Genes, speech, and language – Dan Dediu, Max Planck Institute for Psycholinguistics
This speaker strove to convince us of the interesting connections between genetics and language. The first example he gave was to do with hearing and deafness. He pointed out several specific genetic mutations which (sometimes surprisingly) lead to deafness. One such mutation has led to higher rates of deafness in some communities where it’s very common, and this in turn has led to the development of sign languages in those communities. As the speaker pointed out, this is a compelling language example of genetic-cultural co-evolution.
He went on to describe his work on identifying links between anatomical vocal variation and language variation. This was focussed on a study of languages which include certain types of “click” sounds, based on the hypothesis that such languages are more likely to develop in communities where people typically have a very small alveolar ridge. He has conducted experiments that seem to indicate that this does indeed make it easier to produce these sounds, and that it does seem to be a common feature of the mouths of people from some areas where click-languages arose. He gave the impression that this is the tip of the iceburg, and that there’s a lot more work to be done before any major conclusions can be drawn, but it seems like a promising line of study.
Constructing language phylogenies on different kinds of data – Stephan Eekman, University of Amsterdam
The speaker went through some phylogenies of North Germanic languages that he had generated using standard tools, by varying the type of input data. He used lexical data (which has been most widely used for inferring language phylogenies in the past), phonological data, and morphosyntactic data, as well as running his models on a dataset combining all of these types.

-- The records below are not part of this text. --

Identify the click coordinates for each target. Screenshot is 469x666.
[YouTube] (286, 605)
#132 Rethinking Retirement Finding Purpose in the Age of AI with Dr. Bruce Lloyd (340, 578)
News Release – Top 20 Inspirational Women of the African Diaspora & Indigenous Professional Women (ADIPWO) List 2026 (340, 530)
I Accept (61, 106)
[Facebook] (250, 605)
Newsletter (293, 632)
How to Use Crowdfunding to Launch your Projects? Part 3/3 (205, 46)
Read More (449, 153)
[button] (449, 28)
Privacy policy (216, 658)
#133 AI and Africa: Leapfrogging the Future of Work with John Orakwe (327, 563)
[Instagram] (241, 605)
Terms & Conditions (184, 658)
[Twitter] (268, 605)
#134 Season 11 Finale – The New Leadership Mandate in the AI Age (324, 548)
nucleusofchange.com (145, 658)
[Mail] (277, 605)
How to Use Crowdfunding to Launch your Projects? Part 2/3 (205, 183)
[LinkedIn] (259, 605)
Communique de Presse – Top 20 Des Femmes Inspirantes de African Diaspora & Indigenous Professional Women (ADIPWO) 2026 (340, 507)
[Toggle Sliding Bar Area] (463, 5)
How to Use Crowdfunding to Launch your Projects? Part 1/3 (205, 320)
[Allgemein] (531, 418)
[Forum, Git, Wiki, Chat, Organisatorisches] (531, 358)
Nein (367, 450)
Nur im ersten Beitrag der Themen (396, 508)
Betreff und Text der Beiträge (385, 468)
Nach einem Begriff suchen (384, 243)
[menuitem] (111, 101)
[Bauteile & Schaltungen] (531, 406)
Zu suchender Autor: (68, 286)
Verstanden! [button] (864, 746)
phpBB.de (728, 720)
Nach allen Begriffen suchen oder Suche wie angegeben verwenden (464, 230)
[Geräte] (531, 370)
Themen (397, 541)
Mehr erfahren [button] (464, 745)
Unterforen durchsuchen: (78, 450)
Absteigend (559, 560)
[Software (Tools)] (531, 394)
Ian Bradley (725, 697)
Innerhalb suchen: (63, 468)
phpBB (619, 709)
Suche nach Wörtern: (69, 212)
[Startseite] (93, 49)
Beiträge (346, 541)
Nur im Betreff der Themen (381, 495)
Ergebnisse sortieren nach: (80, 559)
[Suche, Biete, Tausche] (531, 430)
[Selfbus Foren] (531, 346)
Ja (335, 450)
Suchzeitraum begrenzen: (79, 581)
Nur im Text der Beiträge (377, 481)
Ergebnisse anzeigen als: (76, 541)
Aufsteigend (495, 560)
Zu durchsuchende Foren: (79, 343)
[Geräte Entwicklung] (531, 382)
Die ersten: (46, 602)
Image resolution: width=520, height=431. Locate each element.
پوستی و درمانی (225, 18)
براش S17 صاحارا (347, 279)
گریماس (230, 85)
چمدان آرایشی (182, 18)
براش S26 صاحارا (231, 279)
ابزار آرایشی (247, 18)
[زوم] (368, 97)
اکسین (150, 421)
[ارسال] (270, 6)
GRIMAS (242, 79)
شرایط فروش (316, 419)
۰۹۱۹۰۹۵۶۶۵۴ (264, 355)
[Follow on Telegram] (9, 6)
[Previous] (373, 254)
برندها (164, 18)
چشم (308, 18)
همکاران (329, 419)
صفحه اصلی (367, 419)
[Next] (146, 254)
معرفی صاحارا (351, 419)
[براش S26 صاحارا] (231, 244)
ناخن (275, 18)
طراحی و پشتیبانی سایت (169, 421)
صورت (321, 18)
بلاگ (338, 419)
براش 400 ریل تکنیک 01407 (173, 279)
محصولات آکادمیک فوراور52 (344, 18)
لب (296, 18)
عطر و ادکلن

He used the standard Swadesh word list, as well as a word list he had constructed himself of vocabulary relating to domestic animals (apparently inspired by a sheep he saw out the window while working on the project!).
He was surprised to find that the best performance by far seemed to be those models run on the domestic animals data. He discussed some aspects of this type of vocabulary which might have contributed to these promising results. Overall the talk raised things to think about when designing future studies more than delivering any major conclusions of its own.
Applying three evolutionary models to linguistics – Andrew Meade, University of Reading
This wide-ranging talk covered three main topics. The first of these was heterogeneous rates of change on a phylogenetic tree, with examples of animal size change in biology and language change with migration in linguistics. The second topic was on phonemic phylogenetic influence, and applying the concept of concerted evolution to identify regular sound changes in language change. The third was applying population genetics methods to word use – exploring how it comes to be that there are many widely-used words for “sofa” but essentially just one for “axle”.
This talk was a strong demonstration of the potential for these methods from comparative biology in their applications to linguistics, and suggest that the speaker has generated quite a wide-reaching body of work with these approaches.